Sunday, July 06, 2014

Papa e a “via crucis” do povo chileno


Pedro J. Bondaczuk


O papa João Paulo II, dentro de mais duas semanas, estará visitando o Chile, que vive a sua “via crucis” de quase 14 anos de um regime militar que não tem tempo certo para acabar e devolver o comando das decisões à sociedade civil. A despeito de toda a censura que impera sobre as informações procedentes de lá, denúncias sobre torturas, prisões arbitrárias e toda a sorte de indignidades cometidas contra cidadãos comuns se sucedem de maneira apavorante.

No correr desses quase cinco lustros de tormento, a população local, em várias oportunidades, até que chegou a vislumbrar uma pálida luz de esperança bem no finalzinho do túnel. Mas em geral, a decepção posterior invariavelmente foi maior, quando percebeu que tudo não passou de miragem.

É verdade que as coisas, neste início de 1987, pelo menos para quem está à distância, parecem ter ficado mais amenas para os chilenos. Afinal, na semana passada, foi promulgada uma lei, permitindo a reabertura dos partidos políticos que não tenham cunho marxista.

Para alguns setores oposicionistas moderados, essa atitude do regime refletiu um avanço no rumo do estabelecimento de uma sociedade que não apenas os habitantes do Chile, mas toda a comunidade latino-americana, sonham que um dia irá se estabelecer ali.

Para outros segmentos mais radicais, no entanto, tudo não passa de outro enorme engodo do atual regime.
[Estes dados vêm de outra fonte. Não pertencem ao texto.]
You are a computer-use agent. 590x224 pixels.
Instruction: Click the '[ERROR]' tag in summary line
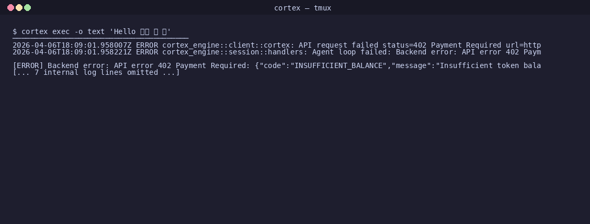[x=28, y=65]
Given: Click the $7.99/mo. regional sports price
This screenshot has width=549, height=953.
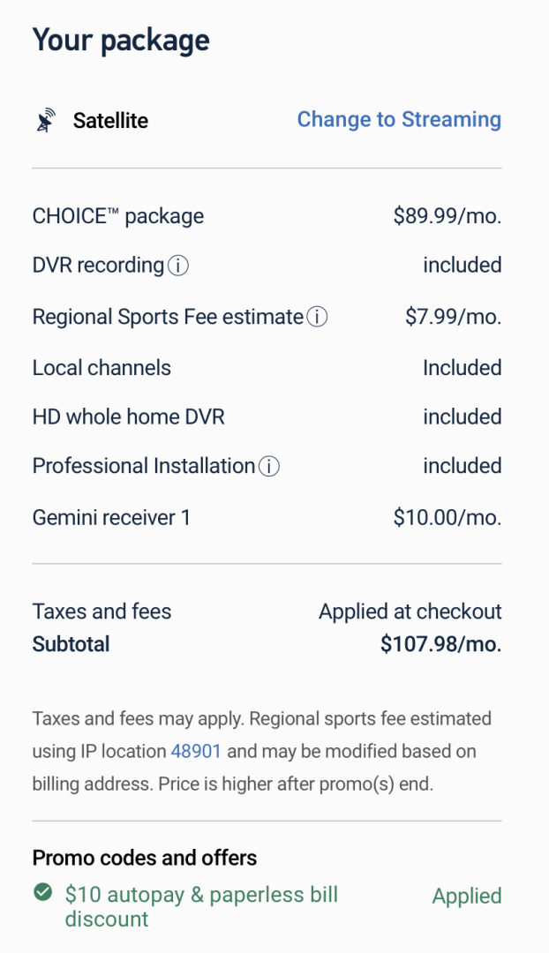Looking at the screenshot, I should [453, 317].
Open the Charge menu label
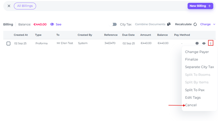 [x=205, y=24]
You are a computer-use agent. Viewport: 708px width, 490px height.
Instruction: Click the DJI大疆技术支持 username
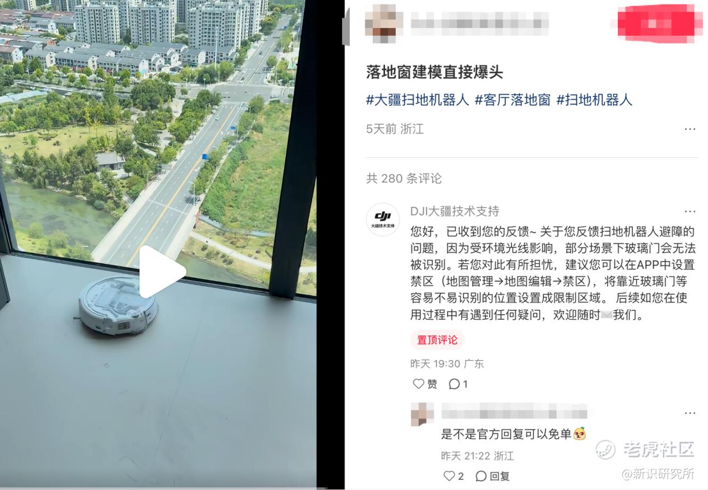(454, 211)
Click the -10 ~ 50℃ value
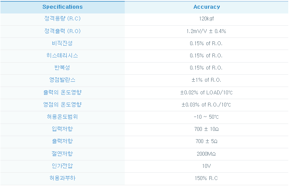The width and height of the screenshot is (290, 187). tap(206, 117)
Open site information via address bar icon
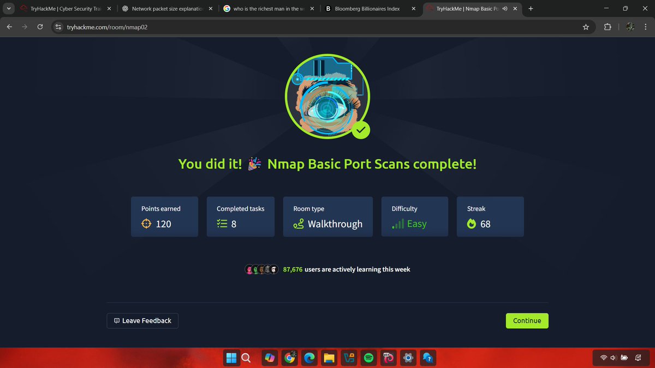This screenshot has width=655, height=368. 58,26
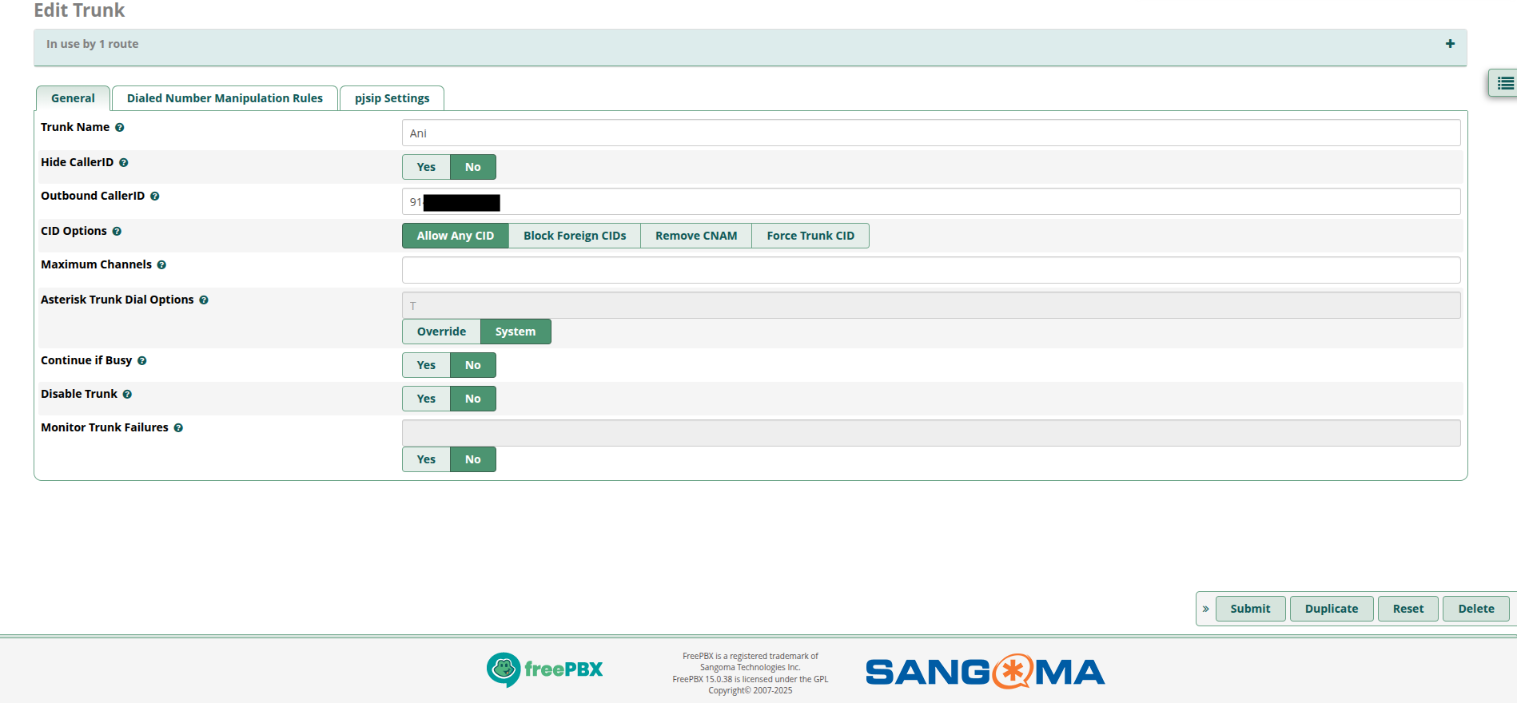The width and height of the screenshot is (1517, 703).
Task: Open the list menu icon at right edge
Action: pos(1505,83)
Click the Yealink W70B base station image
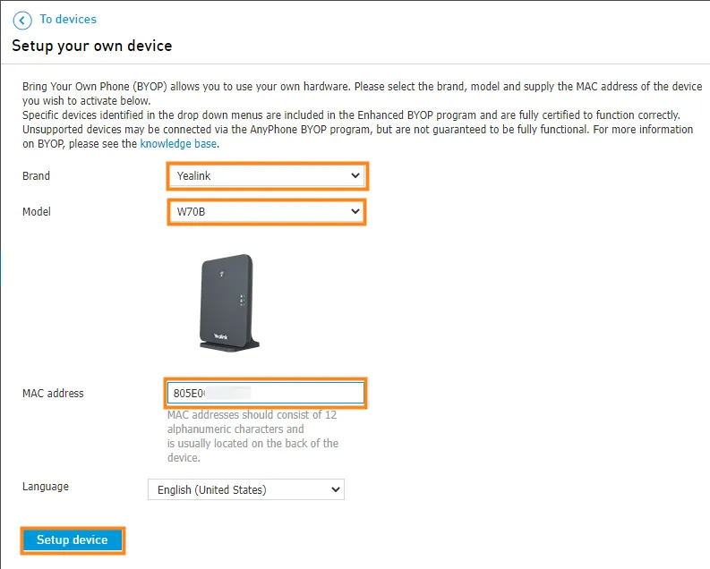 tap(229, 302)
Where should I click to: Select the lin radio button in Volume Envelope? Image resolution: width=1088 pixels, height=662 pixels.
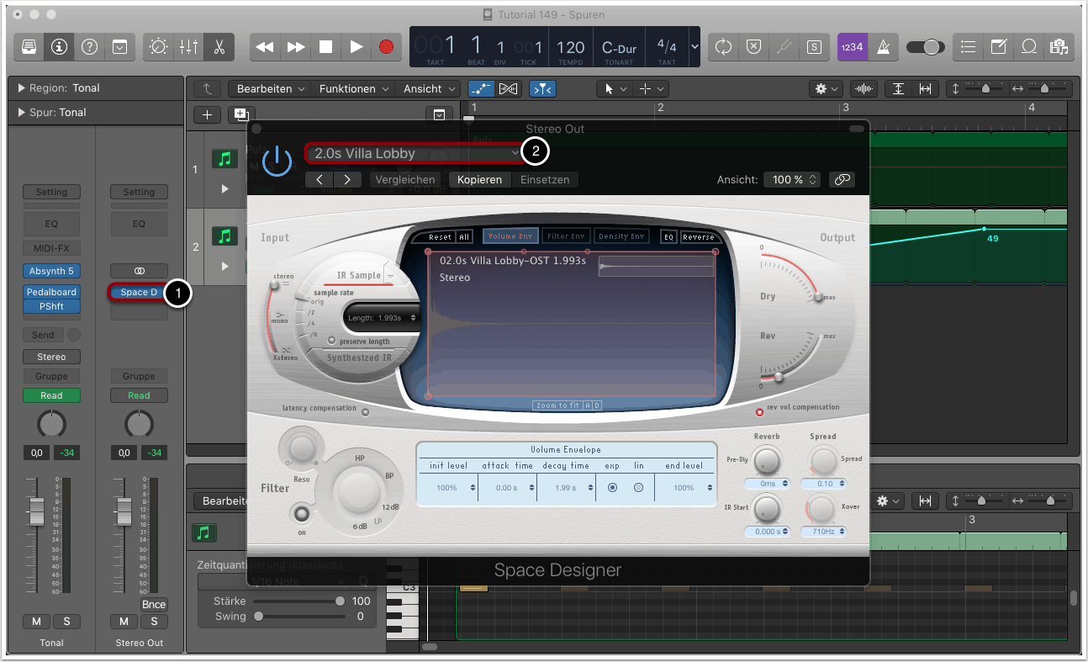(x=638, y=488)
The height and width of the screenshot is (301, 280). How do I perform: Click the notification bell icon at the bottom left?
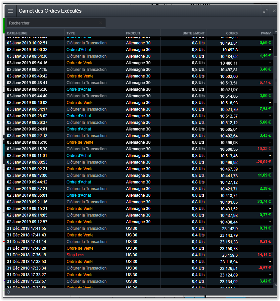point(9,292)
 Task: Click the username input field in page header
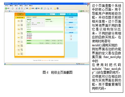(x=52, y=14)
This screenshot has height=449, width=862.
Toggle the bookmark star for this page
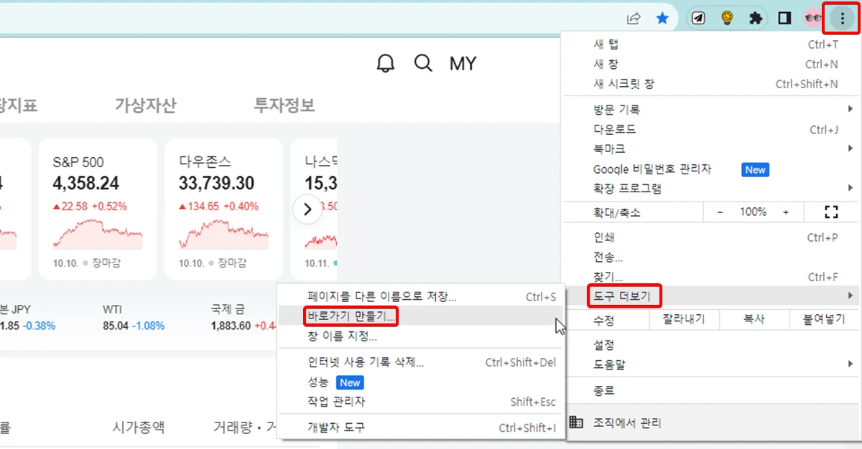point(662,18)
Segundo tais lideranças, o general Pinochet simplesmente estaria amenizando um pouco a situação do país para a visita do papa João Paulo II. Entendem, esses políticos, que assim que o Pontífice virar as costas, tudo voltará a ser como antes, como sempre foi nos últimos 13 anos e meio.

Para justificar a afirmação de que uma pretensa abertura política é uma farsa, argumentam com o fato de que o estado de emergência, em vigor desde 1973, continua a ser religiosamente renovado a cada ciclo de noventa dias, fazendo com que o Direito no país seja ditado pelo arbítrio e não de forma consensual pela sociedade, através de seus órgãos apropriados.

Reforçam essa tese brandindo com a realidade de uma igualmente periódica renovação de um outro instrumento de exceção jurídico-institucional, tão odioso quanto o primeiro. Ou seja, o “Estado de Perigo de Perturbação da Ordem Pública”.  Este último vem sendo reforçado, também de três em três meses, desde 1982.

Enquanto isso, denúncias em cima de denúncias, feitas por autoridades sérias e reputadas de defesa dos direitos humanos, se sucedem, acerca de arbitrariedades de toda a sorte, cometidas no país, sob o pretexto de salvaguardar algo que à luz dos princípios de organização dos Estados modernos e realmente democráticos (se é que isso ainda é possível na autêntica acepção do termo), não existe.

Pessoas são encarceradas por causa de suas convicções políticas, como se esse fosse um procedimento perfeitamente normal e passivo de tranqüila aprovação da comunidade internacional, nos estertores deste infeliz século da violência e do desencanto.

No mesmo dia em que um decreto, estatuindo as normas para a reabertura dos partidos políticos, foi promulgado pelo general Pinochet, o seu regime foi condenado mais uma vez, por unanimidade, pela Comissão de Direitos Humanos da Organização das Nações Unidas, reunida em Genebra, por descumprir os princípios mais elementares da convivência comunitária.

Como em todos os regimes ditatoriais, verifica-se uma enorme inversão de valores. Assassinos paranóicos e sádicos, que deveriam estar segregados do convívio social em virtude da sua fúria sanguinária,. Estabelecem “leis”, a ferro e fogo, e as impõem a uma maioria indefesa, torturando, pisoteando e dignidade alheia e espezinhando pessoas pacatas, cuja única infração, muitas vezes, é não concordar com estes desmandos. Será este o estado de coisas que o Papa irá ver dentro de mais duas semanas, quando desembarcar no Chile, para tentar consolar multidões de sofredores.

(Artigo publicado na página 13, Internacional, do Correio Popular, em 17 de março de 1987).